Ayrton Drug Manufacturing Limited
- Traded as: GSE: AYRTN
- Industry: Pharmaceuticals
- Founded: September 24, 1965
- Headquarters: Accra, Greater Accra, Ghana
- Key people: Chairman- Nik Amarteifio, CEO- Daniel Apeagyei Kissi
- Products: Teedar, Samalin Cough syrup, Virol blood tonic, Ayrton Para caplets
- Website: https://ayrtondrug.com (archived)

= Ayrton Drugs =

Ghanaian pharmaceuticals company

Ayrton Drug Manufacturing Limited was a Ghanaian pharmaceutical company. It was established on September 24, 1965. The business entity was listed on the stock index of the Ghana Stock Exchange, the GSE All-Share Index.
The factory it ran is based in Tesano, a suburb of Accra. The company's product portfolio included anti-hypertensives, hematinics, dermatological preparations, antibiotics, dewormers, pain killers and anti-inflammatory drugs.

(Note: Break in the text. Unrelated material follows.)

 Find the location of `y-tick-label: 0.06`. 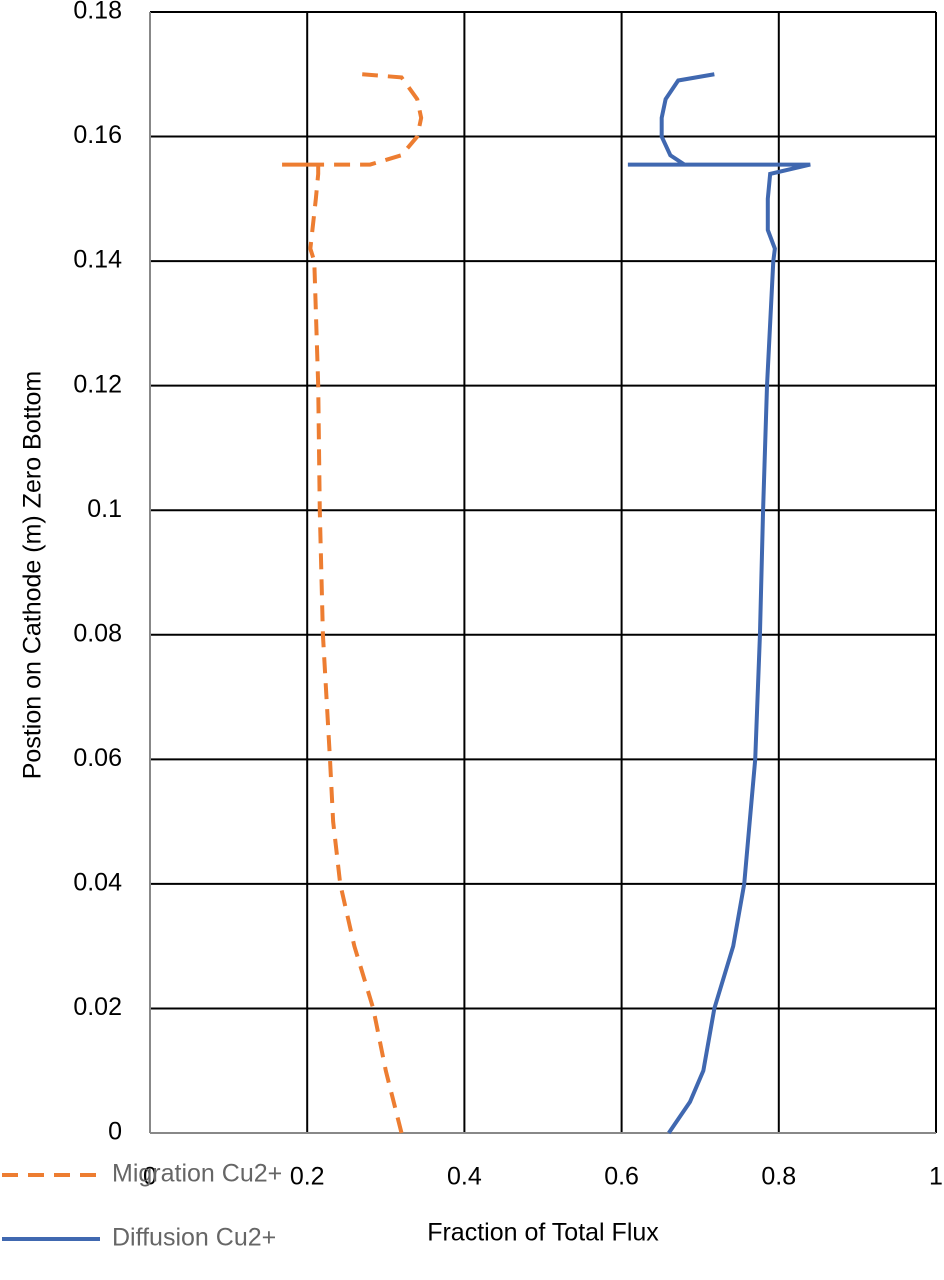

y-tick-label: 0.06 is located at coordinates (98, 758).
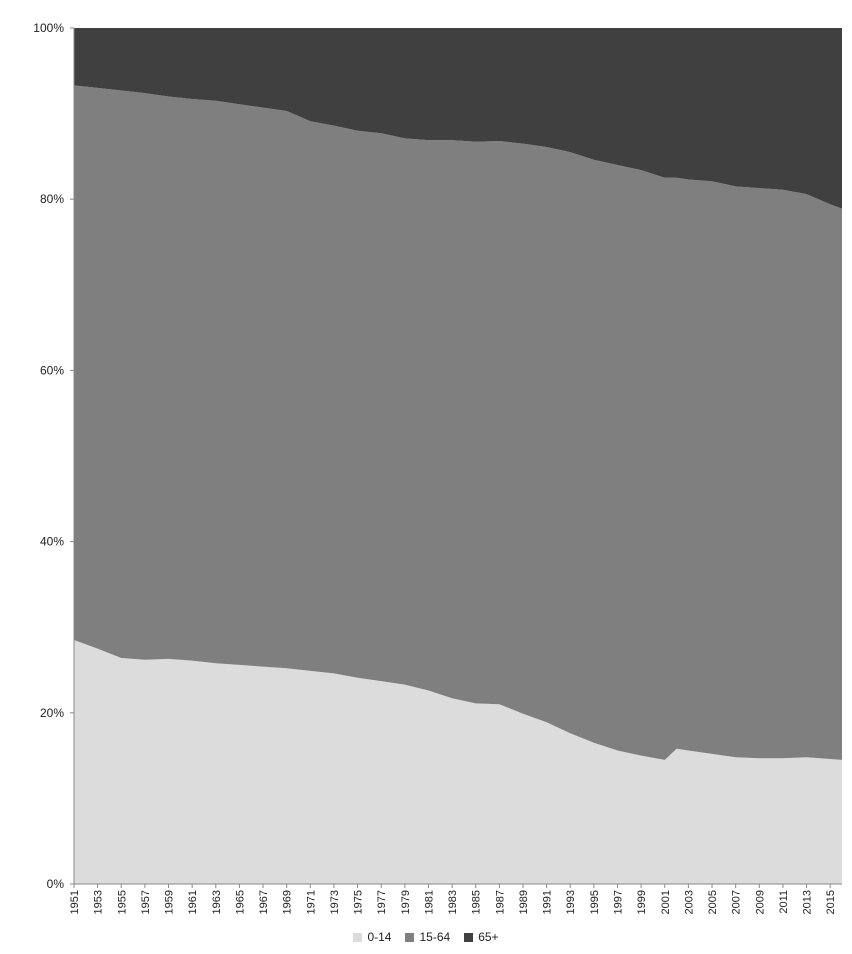 The width and height of the screenshot is (852, 954). Describe the element at coordinates (548, 902) in the screenshot. I see `x-tick-label: 1991` at that location.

In February 2010 Adcock Ingram, a South African pharmaceutical company acquired 66% shares in the company.

In January 2020, Ayrton Drug Manufacturing Limited and two other domestic pharmaceutical companies, Dannex Limited and Starwin Products Limited, had already merged and listed on the GSE as DAS Pharma.